- [O que fazer] Diga se cada afirmação concorda com o acórdão abaixo, respondendo sim ou não e citando textualmente as palavras do acórdão que o decidem. 1. O Tribunal Judicial de Base condenou o arguido a 9 anos de prisão. 2. O Tribunal de Segunda Instância deu provimento ao recurso do arguido. 3. Nas conclusões do recorrente, afirma-se que o arguido já tinha sido condenado anteriormente.

- [Texto]
================================

Acórdão do Tribunal de Última Instância
da Região Administrativa Especial de Macau
Recurso penal
N.º 36 / 2010
Recorrente: A
1. Relatório
Por acórdão do Tribunal Judicial de Base proferido no âmbito do processo n.º CR2-09-0258-PCC, o arguido A foi condenado pela prática de um crime de tráfico ilícito de drogas previsto e punido pelo art.º 8.º, n.º 1 da Lei n.º 17/2009 na pena de 9 anos de prisão.
Inconformado com esta condenação, o arguido recorreu para o Tribunal de Segunda Instância. Por seu acórdão proferido em 3 de Junho de 2010 no processo n.º 452/2010, foi rejeitado o recurso.
Deste acórdão vem agora o arguido recorrer para este Tribunal de Última Instância, apresentando as seguintes conclusões nas suas alegações:
“1. O recorrente foi condenado, decisão que foi mantida, na pena de 9 anos de prisão efectiva pelo cometimento dum crime de tráfico ilícito de estupefacientes e de substâncias psicotrópicas previsto e punido pelo art.º 8.º, n.º 1 da Lei n.º 17/2009 de 9 de Setembro;
2. Dos factos provados constantes dos autos resulta que o recorrente já preencheu os requisitos do art.º 66.º, n.º 2, al. c) do CPM (arrependimento, confissão e o esforço da reparação de danos);
3. O arguido é delinquente primário;
4. Pelo que, a pena do arguido deve ser atenuada.
5. Porém, o acórdão recorrido entende que o recorrente não preenche os requisitos do art.º 66.º, n.º 2, al. c) do CPM, e não concedeu qualquer benefício.

================================

- [Dados fornecidos]

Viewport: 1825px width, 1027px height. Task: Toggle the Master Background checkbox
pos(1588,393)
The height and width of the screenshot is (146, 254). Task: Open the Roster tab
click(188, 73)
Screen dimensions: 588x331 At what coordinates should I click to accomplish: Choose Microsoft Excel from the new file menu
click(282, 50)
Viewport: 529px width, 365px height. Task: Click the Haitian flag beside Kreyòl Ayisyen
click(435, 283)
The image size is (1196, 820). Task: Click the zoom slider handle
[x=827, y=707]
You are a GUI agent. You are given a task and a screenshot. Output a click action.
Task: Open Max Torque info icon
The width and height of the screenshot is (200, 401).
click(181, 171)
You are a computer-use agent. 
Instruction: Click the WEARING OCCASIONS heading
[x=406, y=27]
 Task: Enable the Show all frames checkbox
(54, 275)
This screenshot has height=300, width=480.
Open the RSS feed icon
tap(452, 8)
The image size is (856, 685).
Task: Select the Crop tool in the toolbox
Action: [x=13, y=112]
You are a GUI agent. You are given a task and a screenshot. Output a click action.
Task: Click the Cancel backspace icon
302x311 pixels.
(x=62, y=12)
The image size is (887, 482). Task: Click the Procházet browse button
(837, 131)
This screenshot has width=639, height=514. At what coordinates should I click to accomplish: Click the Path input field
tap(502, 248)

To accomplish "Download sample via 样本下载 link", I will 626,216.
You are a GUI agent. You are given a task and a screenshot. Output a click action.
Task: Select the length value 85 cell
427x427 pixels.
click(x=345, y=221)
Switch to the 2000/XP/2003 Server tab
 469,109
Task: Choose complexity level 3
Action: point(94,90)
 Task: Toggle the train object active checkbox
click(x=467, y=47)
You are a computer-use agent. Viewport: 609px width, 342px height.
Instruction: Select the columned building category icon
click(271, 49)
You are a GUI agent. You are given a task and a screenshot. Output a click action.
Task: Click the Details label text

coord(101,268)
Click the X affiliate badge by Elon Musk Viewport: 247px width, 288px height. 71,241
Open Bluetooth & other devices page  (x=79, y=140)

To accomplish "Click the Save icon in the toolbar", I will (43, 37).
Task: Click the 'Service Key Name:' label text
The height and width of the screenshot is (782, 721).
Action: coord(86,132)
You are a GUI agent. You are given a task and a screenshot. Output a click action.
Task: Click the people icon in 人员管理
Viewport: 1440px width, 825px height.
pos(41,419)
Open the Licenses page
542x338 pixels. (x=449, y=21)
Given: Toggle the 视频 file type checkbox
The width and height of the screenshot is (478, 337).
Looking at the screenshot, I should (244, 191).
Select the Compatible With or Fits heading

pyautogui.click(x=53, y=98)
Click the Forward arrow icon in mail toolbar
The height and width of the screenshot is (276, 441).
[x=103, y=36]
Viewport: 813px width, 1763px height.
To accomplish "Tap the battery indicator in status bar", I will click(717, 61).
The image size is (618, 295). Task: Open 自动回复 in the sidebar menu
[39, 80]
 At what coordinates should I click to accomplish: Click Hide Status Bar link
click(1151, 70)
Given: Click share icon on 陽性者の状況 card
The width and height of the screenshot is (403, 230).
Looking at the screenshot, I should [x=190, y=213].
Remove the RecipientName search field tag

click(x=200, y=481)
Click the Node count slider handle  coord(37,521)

================================

- [Resultado do exercício]
1. Sim: «o arguido A foi condenado pela prática de um crime de tráfico ilícito de drogas previsto e punido pelo art.º 8.º, n.º 1 da Lei n.º 17/2009 na pena de 9 anos de prisão».
2. Não: «foi rejeitado o recurso».
3. Não: «O arguido é delinquente primário».